Uncopolynoe

Scientific classification
- Domain: Eukaryota
- Kingdom: Animalia
- Phylum: Annelida
- Clade: Pleistoannelida
- Subclass: Errantia
- Order: Phyllodocida
- Family: Polynoidae
- Genus: Uncopolynoe
- Species: U. corallicola
- Binomial name: Uncopolynoe corallicola Hartmann-Schröder 1960

= Uncopolynoe =

- Genus: Uncopolynoe
- Species: corallicola
- Authority: Hartmann-Schröder 1960

Genus of annelid worms

Uncopolynoe is a genus of marine polychaete worms belonging to the family Polynoidae, the scaleworms. Uncopolynoe contains a single species, Uncopolynoe corallicola which is known from the Red Sea at a depth of 1 m.

==Description==
Uncopolynoe corallicola is a short-bodied scale worm with 40–45 segments and 12 pairs of elytra. The prostomium is weakly bilobed anteriorly and lacks cephalic peaks. The lateral antennae lack basal ceratophores and arise directly from the anterior margin of the prostomium. The median antenna has a ceratophore which is located between and slightly beneath the lateral antennae.

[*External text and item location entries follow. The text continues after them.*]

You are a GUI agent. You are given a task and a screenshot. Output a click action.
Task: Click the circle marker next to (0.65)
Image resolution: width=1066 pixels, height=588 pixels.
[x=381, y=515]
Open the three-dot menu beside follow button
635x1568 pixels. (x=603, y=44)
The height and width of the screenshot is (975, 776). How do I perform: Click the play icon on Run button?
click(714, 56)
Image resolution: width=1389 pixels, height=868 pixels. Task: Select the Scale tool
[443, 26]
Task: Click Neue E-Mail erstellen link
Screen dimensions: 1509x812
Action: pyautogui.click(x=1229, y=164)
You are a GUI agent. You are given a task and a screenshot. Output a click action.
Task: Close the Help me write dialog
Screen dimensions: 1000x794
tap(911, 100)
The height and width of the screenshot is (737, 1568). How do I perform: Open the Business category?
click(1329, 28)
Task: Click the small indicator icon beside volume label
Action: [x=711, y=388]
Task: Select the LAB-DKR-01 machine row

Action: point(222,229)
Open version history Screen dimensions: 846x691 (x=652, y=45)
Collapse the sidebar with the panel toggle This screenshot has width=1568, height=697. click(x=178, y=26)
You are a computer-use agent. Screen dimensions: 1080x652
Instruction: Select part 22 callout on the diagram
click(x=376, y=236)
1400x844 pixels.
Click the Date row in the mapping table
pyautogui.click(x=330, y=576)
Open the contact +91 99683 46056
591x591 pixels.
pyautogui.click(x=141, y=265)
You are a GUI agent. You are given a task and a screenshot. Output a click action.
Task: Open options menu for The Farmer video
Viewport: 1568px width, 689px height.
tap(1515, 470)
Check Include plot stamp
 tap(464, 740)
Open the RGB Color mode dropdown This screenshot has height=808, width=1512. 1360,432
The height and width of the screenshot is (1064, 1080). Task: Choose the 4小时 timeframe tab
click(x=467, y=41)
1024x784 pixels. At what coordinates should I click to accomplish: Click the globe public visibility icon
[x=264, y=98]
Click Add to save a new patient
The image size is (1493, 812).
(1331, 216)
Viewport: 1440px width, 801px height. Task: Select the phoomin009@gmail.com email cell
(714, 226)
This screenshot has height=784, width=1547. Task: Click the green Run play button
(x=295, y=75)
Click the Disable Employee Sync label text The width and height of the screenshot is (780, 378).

Notopodia are absent and neuropodia are inconspicuous after segment 4. Notochaetae are absent, but there are three types of neurochaetae: stout curved hooks, curved club-shaped forms and bidentate chaetae.

==Biology and Ecology==
All known specimens of Uncopolynoe have been collected from alcyonarian corals and most likely have a commensal relationship with them.